Short-staffed newspapers can often rely on wire services to cover national and international events, sports, and weather. But tracking the events in state legislatures, city councils, local labor unions, police departments, courthouses, and schools requires recruiting, training, and retaining skilled reporters. That’s becoming increasingly hard to do.

The consequences of this decline in local news are not always immediately obvious, but over time they become more evident—and dramatic. Healthy local news coverage provides a watchdog microscope on state and local government. Government meetings are almost invariably open to the public, but this does little good if no one outside the government actually attends. News reporters are the ones incentivized to look for scandals—mismanaged funds, favoritism, abuse of power, graft, waste, and so forth. Who will catch these abuses if reporters aren’t present in the room? Who will deter public officials from engaging in any lecherous activities?

Declining news coverage can also undermine representation. At least one study has found that legislators tend to better represent their districts when the media provides better coverage of those constituents. Weaker news coverage also results in a less engaged citizenry, and one that’s less knowledgeable about politics.

Dean Singleton, publisher of the Denver Post, addresses the media about the announced closure of the Rocky Mountain News, on February 26th, 2009, in Denver, Colorado.
Dean Singleton, publisher of the Denver Post, addresses the media about the announced closure of the Rocky Mountain News, on February 26th, 2009, in Denver, Colorado.

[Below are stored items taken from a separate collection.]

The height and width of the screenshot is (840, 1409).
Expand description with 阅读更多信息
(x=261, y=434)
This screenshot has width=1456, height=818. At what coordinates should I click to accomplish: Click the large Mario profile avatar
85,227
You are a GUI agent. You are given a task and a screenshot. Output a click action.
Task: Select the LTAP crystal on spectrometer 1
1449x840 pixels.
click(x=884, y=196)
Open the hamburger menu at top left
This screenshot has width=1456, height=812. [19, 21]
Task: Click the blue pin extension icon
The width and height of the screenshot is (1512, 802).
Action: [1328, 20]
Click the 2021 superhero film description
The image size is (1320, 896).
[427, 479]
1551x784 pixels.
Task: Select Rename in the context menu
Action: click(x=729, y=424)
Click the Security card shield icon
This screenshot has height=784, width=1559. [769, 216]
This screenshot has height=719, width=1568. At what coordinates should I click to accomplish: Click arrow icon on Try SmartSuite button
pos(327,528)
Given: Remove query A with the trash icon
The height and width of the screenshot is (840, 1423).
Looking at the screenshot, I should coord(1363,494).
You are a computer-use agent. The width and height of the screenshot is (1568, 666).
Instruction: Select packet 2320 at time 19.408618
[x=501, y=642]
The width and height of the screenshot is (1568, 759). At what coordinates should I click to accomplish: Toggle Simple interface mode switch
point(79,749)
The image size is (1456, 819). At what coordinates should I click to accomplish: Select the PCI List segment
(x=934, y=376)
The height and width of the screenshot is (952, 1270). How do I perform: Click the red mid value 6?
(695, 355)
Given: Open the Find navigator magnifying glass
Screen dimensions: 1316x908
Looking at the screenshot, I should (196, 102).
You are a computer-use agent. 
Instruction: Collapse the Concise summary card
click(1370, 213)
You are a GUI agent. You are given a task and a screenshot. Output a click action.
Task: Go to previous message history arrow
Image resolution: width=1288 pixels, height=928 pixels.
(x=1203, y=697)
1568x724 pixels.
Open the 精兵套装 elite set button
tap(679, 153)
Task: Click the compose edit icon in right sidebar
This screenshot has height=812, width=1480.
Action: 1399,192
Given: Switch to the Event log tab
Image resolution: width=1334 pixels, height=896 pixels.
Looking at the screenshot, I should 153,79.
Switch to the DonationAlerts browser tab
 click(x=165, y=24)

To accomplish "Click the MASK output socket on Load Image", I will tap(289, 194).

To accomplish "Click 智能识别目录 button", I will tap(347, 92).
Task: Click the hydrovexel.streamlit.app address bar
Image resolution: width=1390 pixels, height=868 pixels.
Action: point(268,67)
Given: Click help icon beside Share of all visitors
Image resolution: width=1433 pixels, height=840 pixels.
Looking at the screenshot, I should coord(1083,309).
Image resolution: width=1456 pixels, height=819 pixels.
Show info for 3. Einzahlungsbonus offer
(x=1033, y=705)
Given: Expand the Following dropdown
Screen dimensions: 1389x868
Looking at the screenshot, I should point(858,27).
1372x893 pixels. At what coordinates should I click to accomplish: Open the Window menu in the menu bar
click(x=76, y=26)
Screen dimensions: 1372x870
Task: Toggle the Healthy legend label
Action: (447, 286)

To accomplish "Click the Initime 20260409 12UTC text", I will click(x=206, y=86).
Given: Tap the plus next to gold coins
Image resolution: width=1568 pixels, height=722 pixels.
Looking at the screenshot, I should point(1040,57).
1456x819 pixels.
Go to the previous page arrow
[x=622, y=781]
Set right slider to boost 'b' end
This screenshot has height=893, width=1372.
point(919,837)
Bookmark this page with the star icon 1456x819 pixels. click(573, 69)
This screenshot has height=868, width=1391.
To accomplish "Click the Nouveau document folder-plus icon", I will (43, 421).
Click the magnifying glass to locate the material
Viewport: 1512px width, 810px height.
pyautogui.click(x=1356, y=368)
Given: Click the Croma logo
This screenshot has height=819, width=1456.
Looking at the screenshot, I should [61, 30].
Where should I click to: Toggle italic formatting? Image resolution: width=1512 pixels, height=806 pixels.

(Photo: Marc Piscotty/Getty Images)

People claim to be interested in local government, but they tend to be more attracted to national news stories; that’s been a fact long before Donald Trump came to dominate political coverage. Local newspapers are the vehicle by which people might keep tabs over their legislators, and that vehicle has been steadily disassembled.

Now, the decline of local newspapers doesn’t mean there’s no information available about local politics and government. Television news coverage of local politics is limited but continues to exist. Newer news organizations with less traditional funding sources, such as Chalkbeat and Denverite, are able to provide some coverage and are, in some cases, hiring some of the reporters laid off from the traditional newspapers. But the central challenge remains: Coverage of local events remains as important as ever, but it’s getting harder to do that job, and we’re all worse off for it.